Note d’information sur la jurisprudence de la Cour No 105
Février 2008
Haase et autres c. Allemagne - 34499/04
Décision 12.2.2008 [Section V]
Article 46
Article 46-2
Exécution de l'arrêt
Refus allégué des autorités nationales de se conformer à un arrêt de la Cour précédemment adopté : irrecevable
Article 8
Article 8-1
Respect de la vie familiale
Respect de la vie privée
Retrait de l’autorité parentale et du droit de visite de parents sur leurs enfants : irrecevable
En fait : Dans leur première requête à la Cour, les requérants se plaignaient des décisions leur retirant leurs droits parentaux sur leur sept enfants et des ordonnances de référé leur interdisant tout contact avec ceux-ci. Dans son arrêt du 8 avril 2004, la Cour a conclu à la violation de l’article 8, notamment en ce que les requérants n’avaient pas été autorisés à participer au processus décisionnel ayant abouti à ces décisions et en raison des méthodes utilisées pour mettre en œuvre ces décisions (Haase c. Allemagne, n° 1057/02, CEDH 2004-III (extraits) ; Note d’information n° 63).

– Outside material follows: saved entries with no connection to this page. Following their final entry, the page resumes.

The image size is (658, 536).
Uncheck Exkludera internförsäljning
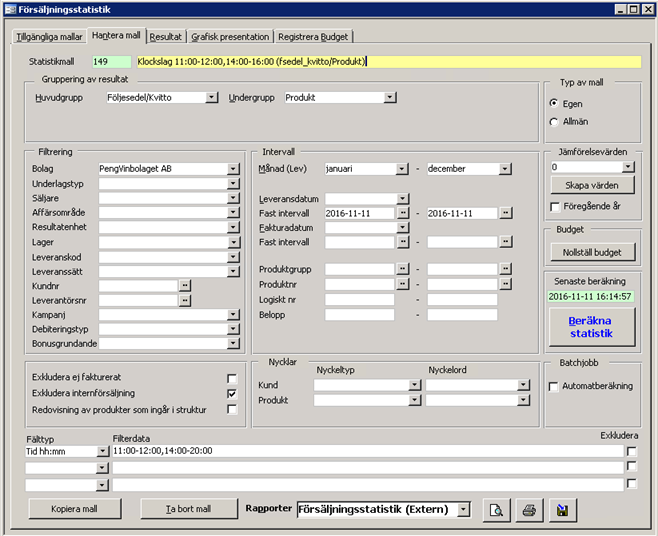point(232,394)
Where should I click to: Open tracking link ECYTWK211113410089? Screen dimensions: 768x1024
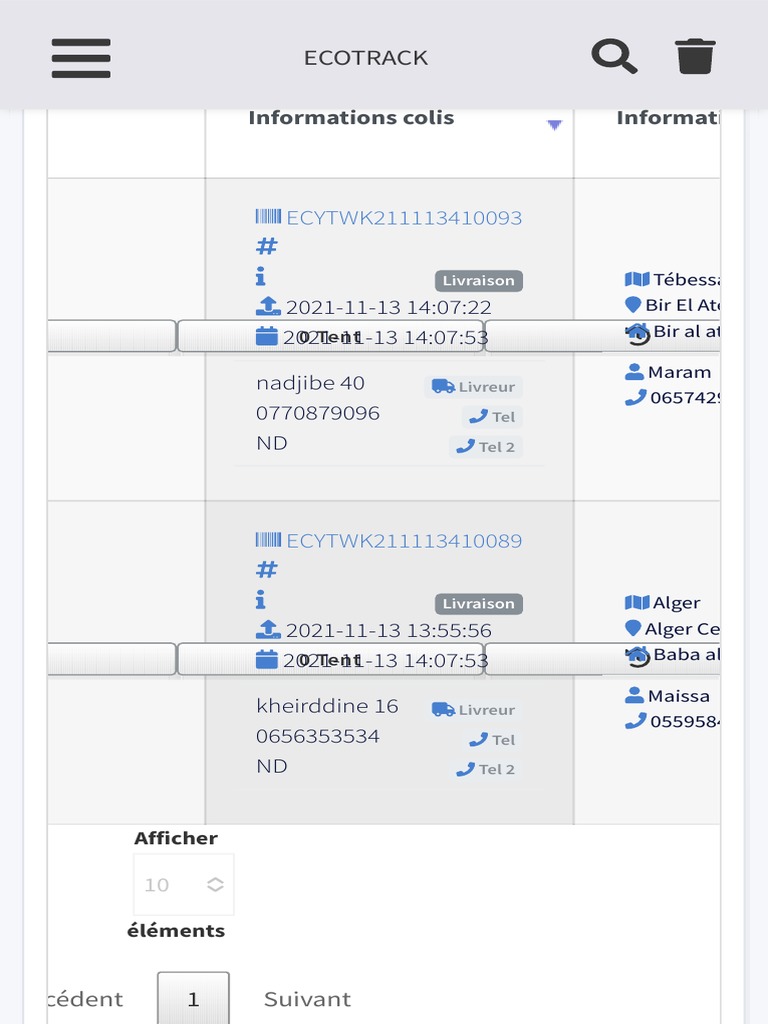[x=404, y=541]
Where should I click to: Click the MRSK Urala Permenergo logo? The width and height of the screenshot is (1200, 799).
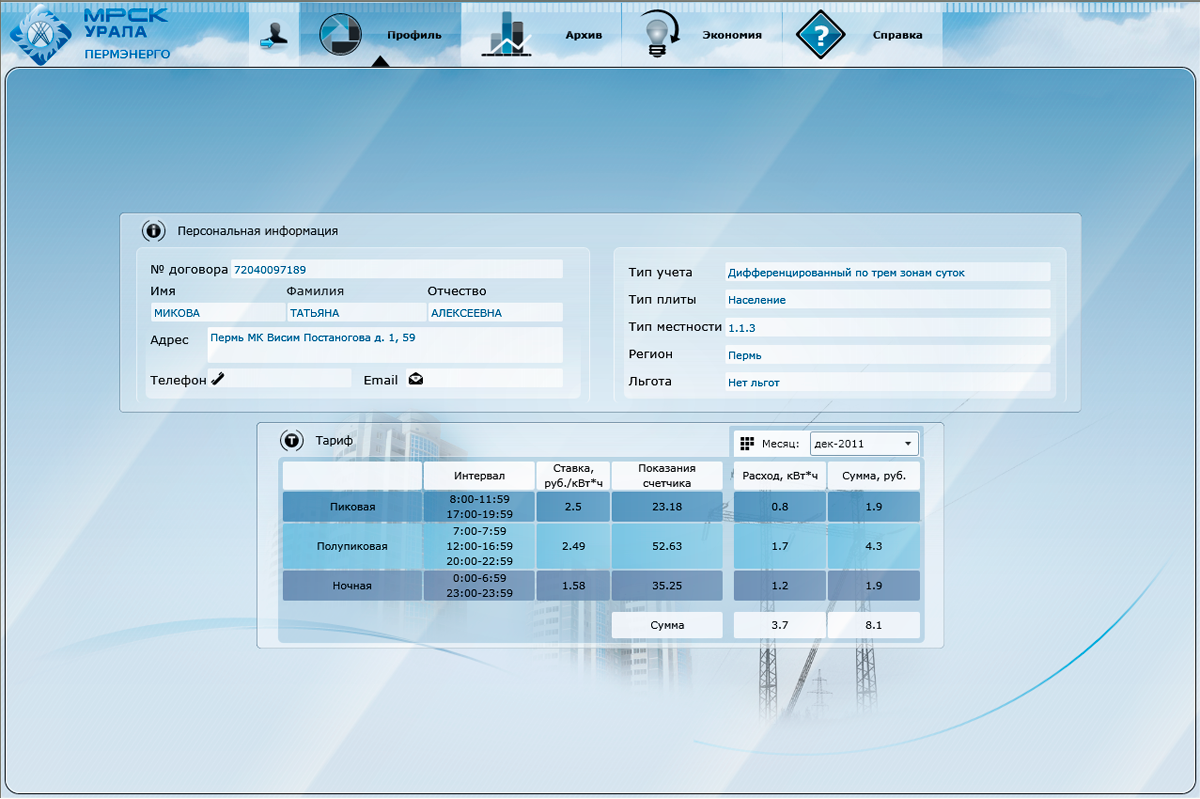tap(90, 33)
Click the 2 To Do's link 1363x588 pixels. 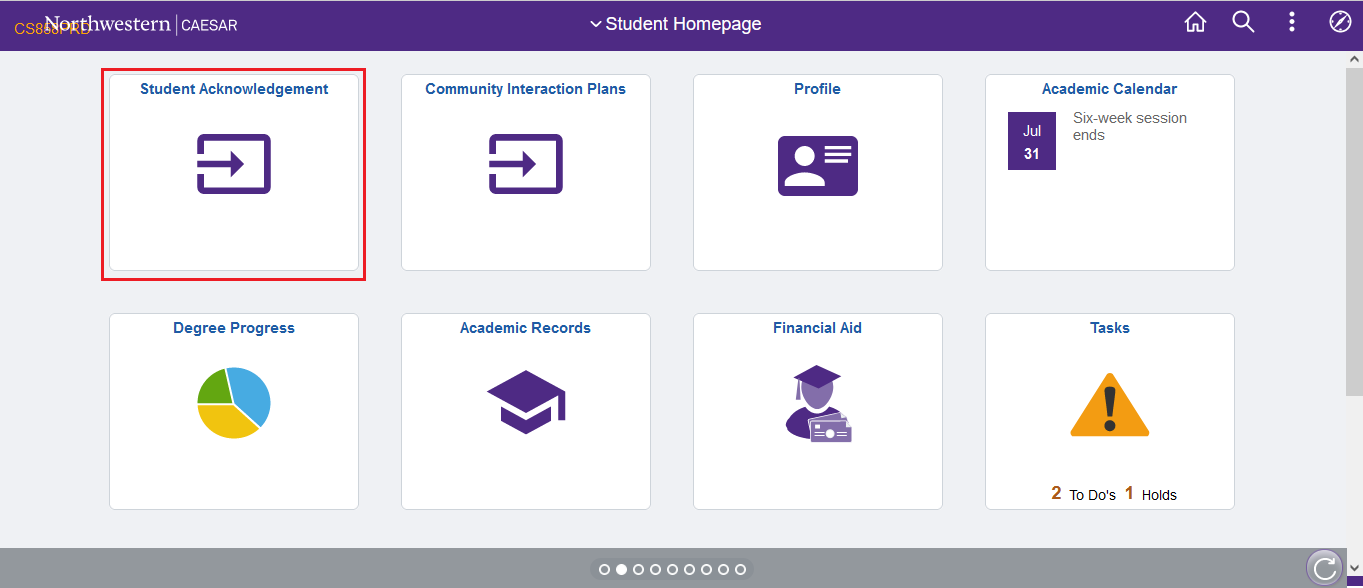coord(1083,494)
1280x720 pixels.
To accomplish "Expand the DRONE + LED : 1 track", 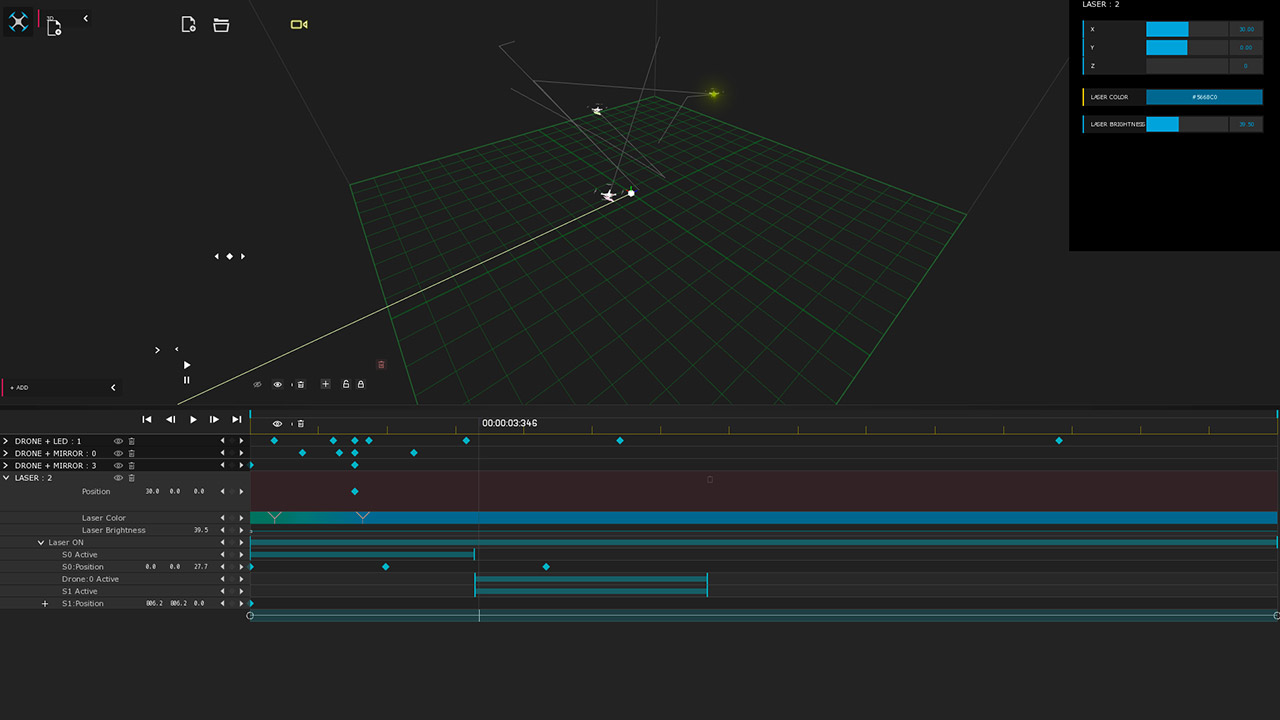I will tap(6, 441).
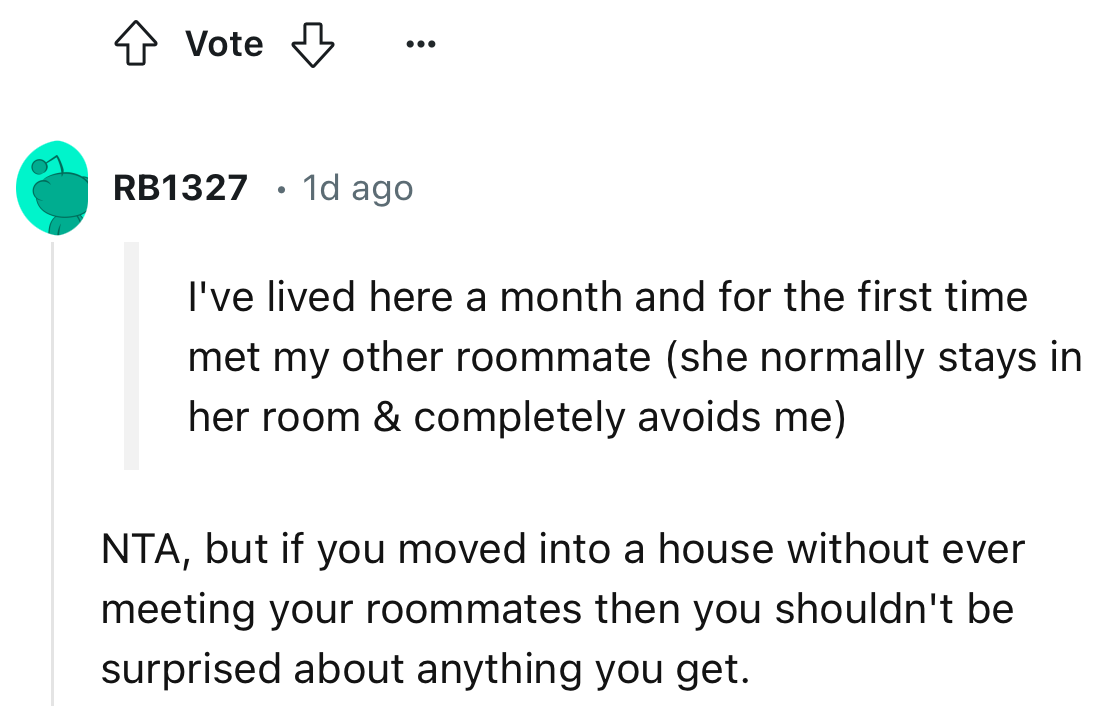The height and width of the screenshot is (706, 1113).
Task: Click the "Vote" count label
Action: pos(224,44)
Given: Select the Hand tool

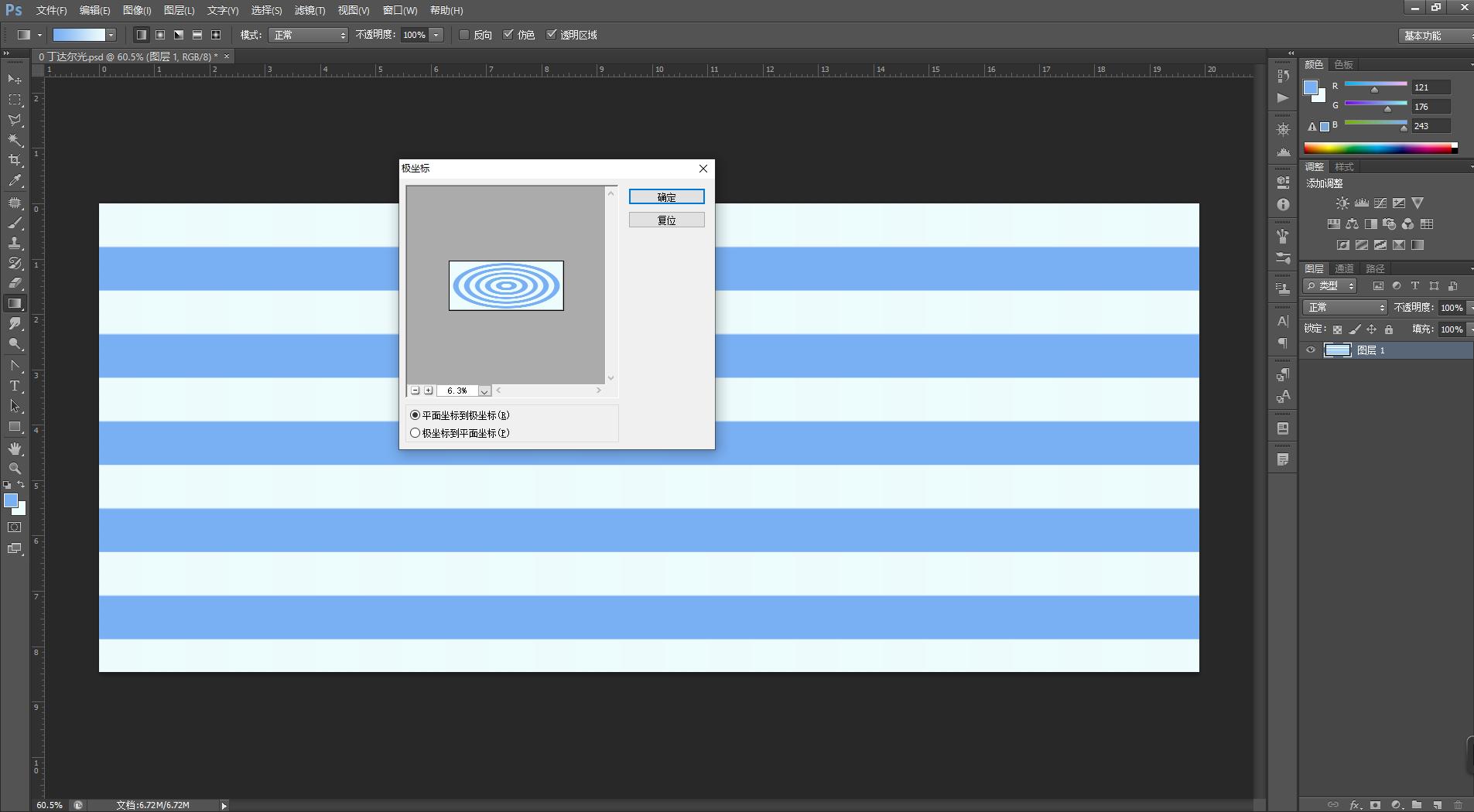Looking at the screenshot, I should pyautogui.click(x=15, y=449).
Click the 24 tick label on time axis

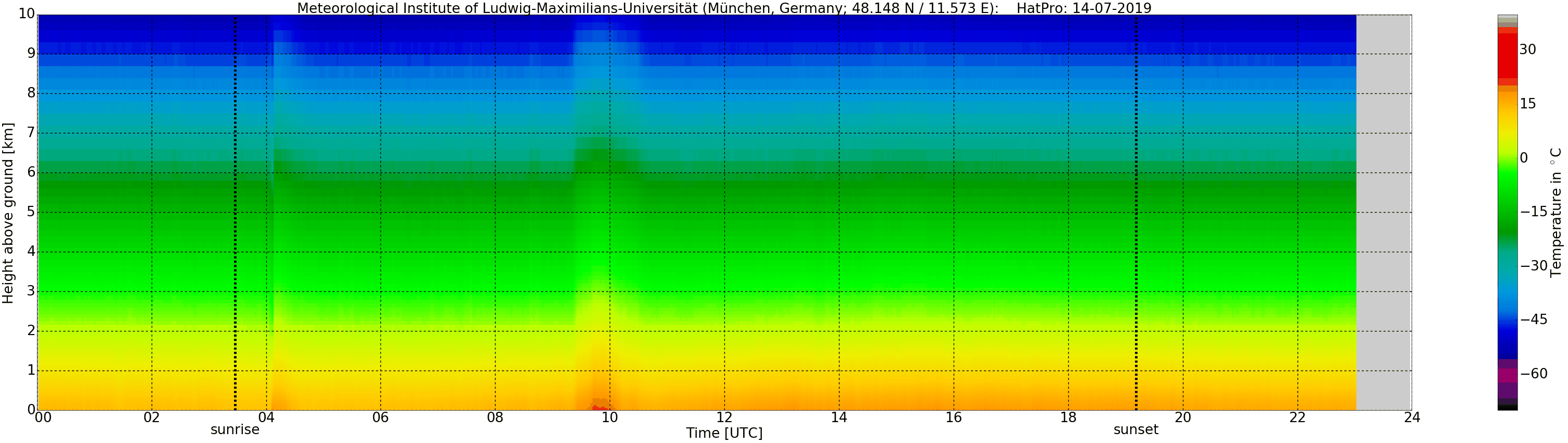pyautogui.click(x=1412, y=417)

La présente affaire concerne les décisions rendues ultérieurement dans le cadre de la procédure principale, les juridictions allemandes ayant confirmé le retrait aux requérants de leur droits parentaux sur leurs enfants – à l’exception de deux d’entre eux – ainsi que les interdictions et restrictions des visites.
Irrecevable : Article 8 : la Cour a examiné si les juridictions internes avaient fondé leurs décisions relatives à la garde et au droit de visite sur des motifs pertinents. Elle observe que les autorités allemandes ont considéré avec soin la situation des requérants et ont exposé leurs motifs dans des décisions circonstanciées reposant sur de multiples preuves, notamment de nombreuses expertises. Tous les tribunaux ont conclu que l’incapacité des deux premiers requérants à donner aux enfants une éducation et des soins satisfaisants nuisaient au bien-être physique, mental et psychologique de tous les enfants. Eu égard à cette procédure, la Cour ne voit aucune raison de douter que la séparation des parents et de leurs enfants était dans l’intérêt supérieur de ces derniers. En outre, les requérants ayant été impliqués dans le processus décisionnel dans la mesure nécessaire à la protection de leurs intérêts et les autorités n’étant responsables d’aucune négligence coupable, mauvaise foi manifeste ou manque de volonté, la Cour conclut que les exigences procédurales inhérentes à l’article 8 ont été respectées : manifestement mal fondée.
Article 46 – Les requérants allèguent que dans le cadre du processus décisionnel dans la procédure principale les juridictions allemandes ne se sont pas conformées au précédent arrêt rendu par la Cour dans leur affaire puisqu’elles n’ont pas suffisamment tenu compte de la Convention telle que la Cour l’a interprétée dans cet arrêt. En vertu de l’article 46, les Parties contractantes s’engagent à se conformer aux arrêts définitifs de la Cour non seulement en versant les sommes allouées à titre de réparation mais aussi en choisissant, sous le contrôle du Comité des Ministres, les mesures générales et/ou individuelles à adopter pour mettre un terme à la violation constatée. Par conséquent, il n’appartient pas à la Cour de vérifier si une Partie contractante a respecté les obligations qui lui sont faites par un arrêt de la Cour : incompatible ratione materiae.
© Conseil de l’Europe/Cour européenne des droits de l’homme
Rédigé par le greffe, ce résumé ne lie pas la Cour.